Could you write out the records below exactly, without omitting a line?

START SOURCE DATA

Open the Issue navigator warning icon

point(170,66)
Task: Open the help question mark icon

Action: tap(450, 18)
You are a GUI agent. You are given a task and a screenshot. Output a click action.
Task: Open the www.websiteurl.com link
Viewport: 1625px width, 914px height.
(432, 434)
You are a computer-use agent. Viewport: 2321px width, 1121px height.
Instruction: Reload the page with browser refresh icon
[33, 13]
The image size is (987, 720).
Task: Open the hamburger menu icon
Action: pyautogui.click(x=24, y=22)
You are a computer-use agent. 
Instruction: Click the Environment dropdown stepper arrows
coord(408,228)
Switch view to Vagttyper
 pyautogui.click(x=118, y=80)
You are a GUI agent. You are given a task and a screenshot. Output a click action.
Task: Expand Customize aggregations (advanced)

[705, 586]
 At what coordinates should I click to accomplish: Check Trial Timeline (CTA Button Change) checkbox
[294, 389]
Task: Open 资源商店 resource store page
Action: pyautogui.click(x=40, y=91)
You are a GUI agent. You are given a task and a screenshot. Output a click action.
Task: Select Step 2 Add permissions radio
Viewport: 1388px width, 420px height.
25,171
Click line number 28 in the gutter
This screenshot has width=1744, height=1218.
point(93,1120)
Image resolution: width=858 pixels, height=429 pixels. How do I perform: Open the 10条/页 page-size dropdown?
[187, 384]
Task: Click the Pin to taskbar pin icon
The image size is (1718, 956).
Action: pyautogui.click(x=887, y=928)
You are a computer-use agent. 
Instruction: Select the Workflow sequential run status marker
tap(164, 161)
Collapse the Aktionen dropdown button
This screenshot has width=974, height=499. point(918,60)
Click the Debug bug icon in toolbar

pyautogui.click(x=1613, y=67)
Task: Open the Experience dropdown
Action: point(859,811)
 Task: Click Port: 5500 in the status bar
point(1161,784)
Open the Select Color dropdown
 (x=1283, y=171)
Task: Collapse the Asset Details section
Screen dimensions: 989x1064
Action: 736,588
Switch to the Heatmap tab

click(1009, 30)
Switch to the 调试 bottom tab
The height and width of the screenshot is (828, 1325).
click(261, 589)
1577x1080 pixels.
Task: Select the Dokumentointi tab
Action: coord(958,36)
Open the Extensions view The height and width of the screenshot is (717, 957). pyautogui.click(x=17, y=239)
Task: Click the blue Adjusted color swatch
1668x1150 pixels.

END SOURCE DATA

● REPLY TO THE EXERCISE:
Open the Issue navigator warning icon

point(170,66)
Task: Open the help question mark icon

Action: tap(450, 18)
You are a GUI agent. You are given a task and a screenshot. Output a click action.
Task: Open the www.websiteurl.com link
Viewport: 1625px width, 914px height.
(432, 434)
You are a computer-use agent. Viewport: 2321px width, 1121px height.
Instruction: Reload the page with browser refresh icon
[33, 13]
The image size is (987, 720).
Task: Open the hamburger menu icon
Action: pyautogui.click(x=24, y=22)
You are a computer-use agent. 
Instruction: Click the Environment dropdown stepper arrows
coord(408,228)
Switch view to Vagttyper
 pyautogui.click(x=118, y=80)
You are a GUI agent. You are given a task and a screenshot. Output a click action.
Task: Expand Customize aggregations (advanced)

[705, 586]
 At what coordinates should I click to accomplish: Check Trial Timeline (CTA Button Change) checkbox
[294, 389]
Task: Open 资源商店 resource store page
Action: pyautogui.click(x=40, y=91)
You are a GUI agent. You are given a task and a screenshot. Output a click action.
Task: Select Step 2 Add permissions radio
Viewport: 1388px width, 420px height.
25,171
Click line number 28 in the gutter
This screenshot has width=1744, height=1218.
point(93,1120)
Image resolution: width=858 pixels, height=429 pixels. How do I perform: Open the 10条/页 page-size dropdown?
[187, 384]
Task: Click the Pin to taskbar pin icon
The image size is (1718, 956).
Action: pyautogui.click(x=887, y=928)
You are a computer-use agent. 
Instruction: Select the Workflow sequential run status marker
tap(164, 161)
Collapse the Aktionen dropdown button
This screenshot has width=974, height=499. point(918,60)
Click the Debug bug icon in toolbar

pyautogui.click(x=1613, y=67)
Task: Open the Experience dropdown
Action: point(859,811)
 Task: Click Port: 5500 in the status bar
point(1161,784)
Open the Select Color dropdown
 (x=1283, y=171)
Task: Collapse the Asset Details section
Screen dimensions: 989x1064
Action: 736,588
Switch to the Heatmap tab

click(1009, 30)
Switch to the 调试 bottom tab
The height and width of the screenshot is (828, 1325).
click(261, 589)
1577x1080 pixels.
Task: Select the Dokumentointi tab
Action: coord(958,36)
Open the Extensions view The height and width of the screenshot is (717, 957). pyautogui.click(x=17, y=239)
Task: Click the blue Adjusted color swatch
1668x1150 pixels.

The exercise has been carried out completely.